- Overall divorces tend to pick up, rather than decrease, in periods of economic growth when incomes rise across the board, according to the American Academy of Matrimonial Lawyers.
- For wealthy couples, splitting a household in two gets even trickier when there are complicated assets to value and distribute.
It's no surprise that your likelihood of divorce is somewhat based on your relationship with money.
Money is the leading cause of stress in a relationship, according to data from Northwestern Mutual's 2018 Planning & Progress Study. The survey of over 2,000 adults found that 41% of people said financial anxiety impacts their relationship with a spouse or partner.
And the more money you have, the more problems you face (or so said the late rapper Notorious B.I.G.).
That, in turn, has meant more couples are calling it quits, according to the American Academy of Matrimonial Lawyers. Divorces tend to pick up rather than decrease during an economic boom, the organization said.
"It's easier to swallow when your net worth is higher," said Michael Stutman, a past president of the New York Chapter of the AAML and a founding partner of the Manhattan-based matrimonial law firm of Stutman Stutman & Lichtenstein. Stutman said he has also seen a rise in high-net-worth divorce filings.
"Essentially, people feel there's more money left over after they dissolve their marriage and split up the spoils," he said.
By an almost 2-to-1 margin, lawyers polled by the academy said they typically only see a decline in the number of divorces during national economic downturns. When forced to weigh damaged marriages against tight budgets and uncertain financial outlooks, many spouses seem more willing to try and wait it out, the AAML found.
"It's easier to write a check for $5 million when you have $10 million than it is to write a check for $50 when you have for $100," Stutman said.
However, splitting a household in two is hard enough. Divisions get even trickier when there are complicated assets to value and distribute -- such as art, wine and antiques or silverware. "There is a risk with any type of collectible for which there is not a ready exchange," Stutman said.

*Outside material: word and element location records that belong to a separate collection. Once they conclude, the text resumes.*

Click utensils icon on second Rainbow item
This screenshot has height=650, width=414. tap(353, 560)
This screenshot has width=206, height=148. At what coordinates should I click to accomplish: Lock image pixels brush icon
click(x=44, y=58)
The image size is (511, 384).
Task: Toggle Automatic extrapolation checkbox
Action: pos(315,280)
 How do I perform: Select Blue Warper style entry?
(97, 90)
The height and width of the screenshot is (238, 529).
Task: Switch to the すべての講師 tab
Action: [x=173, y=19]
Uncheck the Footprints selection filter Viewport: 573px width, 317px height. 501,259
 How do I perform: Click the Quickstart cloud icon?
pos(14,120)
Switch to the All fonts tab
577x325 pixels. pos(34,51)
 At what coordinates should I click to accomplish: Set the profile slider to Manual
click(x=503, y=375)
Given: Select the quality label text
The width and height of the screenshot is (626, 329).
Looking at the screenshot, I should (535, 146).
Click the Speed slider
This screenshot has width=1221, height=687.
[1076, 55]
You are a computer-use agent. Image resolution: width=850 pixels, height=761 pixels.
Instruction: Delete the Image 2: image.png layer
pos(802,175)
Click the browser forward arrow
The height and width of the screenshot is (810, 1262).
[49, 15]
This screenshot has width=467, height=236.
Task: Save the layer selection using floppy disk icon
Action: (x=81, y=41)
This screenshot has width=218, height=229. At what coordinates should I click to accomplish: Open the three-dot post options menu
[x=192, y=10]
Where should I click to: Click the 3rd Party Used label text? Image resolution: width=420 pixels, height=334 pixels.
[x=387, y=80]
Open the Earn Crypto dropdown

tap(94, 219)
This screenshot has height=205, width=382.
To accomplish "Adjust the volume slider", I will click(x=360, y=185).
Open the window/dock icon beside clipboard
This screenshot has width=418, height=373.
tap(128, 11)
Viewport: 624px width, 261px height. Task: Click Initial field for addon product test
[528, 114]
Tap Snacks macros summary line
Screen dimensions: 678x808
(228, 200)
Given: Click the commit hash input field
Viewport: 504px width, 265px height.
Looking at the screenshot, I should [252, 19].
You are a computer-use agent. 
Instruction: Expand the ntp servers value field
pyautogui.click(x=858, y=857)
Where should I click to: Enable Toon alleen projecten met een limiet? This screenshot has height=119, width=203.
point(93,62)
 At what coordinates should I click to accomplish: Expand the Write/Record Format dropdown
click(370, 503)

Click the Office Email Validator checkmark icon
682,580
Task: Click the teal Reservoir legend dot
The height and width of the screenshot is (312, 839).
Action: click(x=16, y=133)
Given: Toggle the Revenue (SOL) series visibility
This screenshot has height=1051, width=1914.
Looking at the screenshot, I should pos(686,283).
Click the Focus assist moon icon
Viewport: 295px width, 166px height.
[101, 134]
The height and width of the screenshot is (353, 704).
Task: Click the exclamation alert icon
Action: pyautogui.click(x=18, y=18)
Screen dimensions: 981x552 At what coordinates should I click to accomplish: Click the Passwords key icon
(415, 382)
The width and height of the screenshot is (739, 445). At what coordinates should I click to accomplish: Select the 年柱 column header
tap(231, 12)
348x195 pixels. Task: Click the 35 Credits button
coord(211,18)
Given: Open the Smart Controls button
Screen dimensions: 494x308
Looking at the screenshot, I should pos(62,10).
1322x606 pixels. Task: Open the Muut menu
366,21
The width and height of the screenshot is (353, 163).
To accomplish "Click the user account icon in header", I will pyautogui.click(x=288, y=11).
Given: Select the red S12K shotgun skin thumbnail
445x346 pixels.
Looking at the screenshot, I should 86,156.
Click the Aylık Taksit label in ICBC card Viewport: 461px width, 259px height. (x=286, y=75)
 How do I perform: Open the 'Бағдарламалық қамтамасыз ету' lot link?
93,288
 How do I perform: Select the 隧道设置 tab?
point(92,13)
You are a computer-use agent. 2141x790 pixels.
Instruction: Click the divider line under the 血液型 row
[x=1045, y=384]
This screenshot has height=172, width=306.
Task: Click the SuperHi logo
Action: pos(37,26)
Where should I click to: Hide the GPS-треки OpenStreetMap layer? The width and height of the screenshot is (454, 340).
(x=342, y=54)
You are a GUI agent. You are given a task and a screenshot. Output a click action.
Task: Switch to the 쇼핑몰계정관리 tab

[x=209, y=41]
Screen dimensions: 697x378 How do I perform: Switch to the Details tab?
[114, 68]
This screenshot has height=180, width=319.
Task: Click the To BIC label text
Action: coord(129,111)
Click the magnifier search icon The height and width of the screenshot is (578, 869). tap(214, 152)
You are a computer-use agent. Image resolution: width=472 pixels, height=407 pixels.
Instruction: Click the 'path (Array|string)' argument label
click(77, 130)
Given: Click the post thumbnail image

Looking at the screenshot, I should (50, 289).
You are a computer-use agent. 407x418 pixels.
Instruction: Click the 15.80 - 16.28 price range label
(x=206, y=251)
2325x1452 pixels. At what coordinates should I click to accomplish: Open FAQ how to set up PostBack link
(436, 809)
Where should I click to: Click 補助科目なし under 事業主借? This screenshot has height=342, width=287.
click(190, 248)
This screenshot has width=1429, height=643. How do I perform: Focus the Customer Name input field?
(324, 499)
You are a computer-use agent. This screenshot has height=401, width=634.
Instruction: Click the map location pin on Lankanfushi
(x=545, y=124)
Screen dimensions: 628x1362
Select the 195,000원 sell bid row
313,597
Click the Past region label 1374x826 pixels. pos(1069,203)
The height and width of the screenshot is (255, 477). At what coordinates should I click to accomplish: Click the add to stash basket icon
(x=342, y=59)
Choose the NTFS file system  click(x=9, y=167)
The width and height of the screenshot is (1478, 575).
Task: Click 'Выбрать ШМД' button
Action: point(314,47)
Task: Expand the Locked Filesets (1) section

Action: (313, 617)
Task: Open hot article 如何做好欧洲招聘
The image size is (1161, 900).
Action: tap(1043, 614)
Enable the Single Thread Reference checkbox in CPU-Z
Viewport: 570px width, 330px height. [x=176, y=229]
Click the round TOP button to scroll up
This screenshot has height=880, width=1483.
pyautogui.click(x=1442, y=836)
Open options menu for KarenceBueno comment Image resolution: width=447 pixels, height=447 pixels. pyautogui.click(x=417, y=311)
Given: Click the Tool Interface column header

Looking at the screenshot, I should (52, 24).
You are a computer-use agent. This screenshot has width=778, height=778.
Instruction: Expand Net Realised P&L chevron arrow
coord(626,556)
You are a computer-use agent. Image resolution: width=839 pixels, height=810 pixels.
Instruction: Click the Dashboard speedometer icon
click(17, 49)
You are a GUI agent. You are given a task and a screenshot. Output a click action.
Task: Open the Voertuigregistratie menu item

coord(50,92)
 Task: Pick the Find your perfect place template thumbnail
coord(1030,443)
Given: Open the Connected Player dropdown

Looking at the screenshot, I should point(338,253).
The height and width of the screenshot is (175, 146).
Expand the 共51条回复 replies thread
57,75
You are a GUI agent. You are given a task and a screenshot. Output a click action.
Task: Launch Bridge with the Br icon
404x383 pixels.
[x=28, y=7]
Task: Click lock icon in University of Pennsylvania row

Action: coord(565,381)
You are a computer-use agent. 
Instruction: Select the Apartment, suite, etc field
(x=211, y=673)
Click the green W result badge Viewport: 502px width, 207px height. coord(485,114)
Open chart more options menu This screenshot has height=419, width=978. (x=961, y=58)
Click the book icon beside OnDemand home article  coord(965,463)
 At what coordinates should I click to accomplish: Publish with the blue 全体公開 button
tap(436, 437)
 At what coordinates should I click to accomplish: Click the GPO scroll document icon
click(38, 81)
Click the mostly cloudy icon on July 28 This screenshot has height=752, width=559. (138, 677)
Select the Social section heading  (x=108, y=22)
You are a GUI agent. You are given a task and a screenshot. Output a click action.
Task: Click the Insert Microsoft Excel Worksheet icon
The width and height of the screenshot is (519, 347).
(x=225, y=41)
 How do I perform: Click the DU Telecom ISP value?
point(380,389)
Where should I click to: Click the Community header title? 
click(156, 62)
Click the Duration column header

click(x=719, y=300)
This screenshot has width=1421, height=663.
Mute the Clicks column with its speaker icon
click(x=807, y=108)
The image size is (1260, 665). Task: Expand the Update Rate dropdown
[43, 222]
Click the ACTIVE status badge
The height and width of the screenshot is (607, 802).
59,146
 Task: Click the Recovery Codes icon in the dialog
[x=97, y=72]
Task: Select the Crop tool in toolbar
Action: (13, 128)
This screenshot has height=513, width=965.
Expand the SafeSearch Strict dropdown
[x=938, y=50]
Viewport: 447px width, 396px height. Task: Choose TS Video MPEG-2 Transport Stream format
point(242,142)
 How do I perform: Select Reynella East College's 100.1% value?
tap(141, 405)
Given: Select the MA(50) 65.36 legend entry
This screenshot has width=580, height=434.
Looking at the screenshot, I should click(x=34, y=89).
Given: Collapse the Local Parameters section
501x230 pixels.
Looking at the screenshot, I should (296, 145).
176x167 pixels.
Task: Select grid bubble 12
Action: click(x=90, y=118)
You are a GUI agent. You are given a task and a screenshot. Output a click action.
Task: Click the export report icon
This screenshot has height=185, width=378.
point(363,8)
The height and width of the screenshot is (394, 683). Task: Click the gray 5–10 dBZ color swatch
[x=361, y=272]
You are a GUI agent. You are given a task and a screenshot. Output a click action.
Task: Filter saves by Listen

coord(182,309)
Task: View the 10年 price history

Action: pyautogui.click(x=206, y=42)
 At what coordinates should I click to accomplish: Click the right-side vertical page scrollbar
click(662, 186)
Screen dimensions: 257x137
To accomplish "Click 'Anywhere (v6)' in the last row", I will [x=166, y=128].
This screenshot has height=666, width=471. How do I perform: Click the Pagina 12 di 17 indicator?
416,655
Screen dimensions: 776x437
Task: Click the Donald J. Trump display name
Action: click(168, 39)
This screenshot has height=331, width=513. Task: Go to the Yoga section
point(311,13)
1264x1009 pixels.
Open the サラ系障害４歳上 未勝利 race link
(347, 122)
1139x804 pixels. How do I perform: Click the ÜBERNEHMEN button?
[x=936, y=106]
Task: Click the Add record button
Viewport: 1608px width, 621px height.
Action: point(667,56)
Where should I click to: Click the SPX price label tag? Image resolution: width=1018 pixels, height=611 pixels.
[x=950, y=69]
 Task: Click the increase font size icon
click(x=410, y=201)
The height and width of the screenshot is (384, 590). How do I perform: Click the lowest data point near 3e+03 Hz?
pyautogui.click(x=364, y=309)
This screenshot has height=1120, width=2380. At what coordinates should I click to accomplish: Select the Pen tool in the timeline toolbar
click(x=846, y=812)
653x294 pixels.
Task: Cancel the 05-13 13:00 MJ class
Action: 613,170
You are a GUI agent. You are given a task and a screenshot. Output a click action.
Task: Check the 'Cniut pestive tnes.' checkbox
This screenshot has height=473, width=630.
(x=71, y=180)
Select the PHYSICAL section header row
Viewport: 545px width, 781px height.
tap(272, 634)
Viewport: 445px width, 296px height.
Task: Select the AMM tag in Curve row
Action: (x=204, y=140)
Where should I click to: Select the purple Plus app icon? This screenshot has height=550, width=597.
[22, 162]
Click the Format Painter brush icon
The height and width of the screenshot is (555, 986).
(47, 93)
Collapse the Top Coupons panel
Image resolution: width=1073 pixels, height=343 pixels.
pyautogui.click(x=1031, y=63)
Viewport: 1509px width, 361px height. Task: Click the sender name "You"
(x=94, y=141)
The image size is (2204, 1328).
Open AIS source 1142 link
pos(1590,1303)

That's when turning to a qualified professional is key, he added. "If you are not confident in your own view of what things are worth, then you need to rely on the opinion of people who are trained."
In addition, division of property is typically a non-taxable event. The same now goes for alimony payments, which are no longer tax-deductible for the payor and considered taxable income for the payee under the Tax Cuts and Jobs Act.
One divorce calculator shows that there could be less money to go around under the new tax rules — which may put more pressure on the valuations of illiquid assets.
Ideally, you'll reach a common ground on those valuations. If not, you may be forced to sell your stuff whether you want to or not.
That was the case with real estate developer Harry Macklowe and his now ex-wife, Linda, who were ordered to unload their blue-chip art collection, worth around $700 million, when the couple's respective experts couldn't agree on what the collection was worth, according to Bloomberg.
"There is nothing that will provide you with fair market value like the fair market," Stutman said.
But it doesn't matter how wealthy you are, being forced to say goodbye to a Warhol will sting.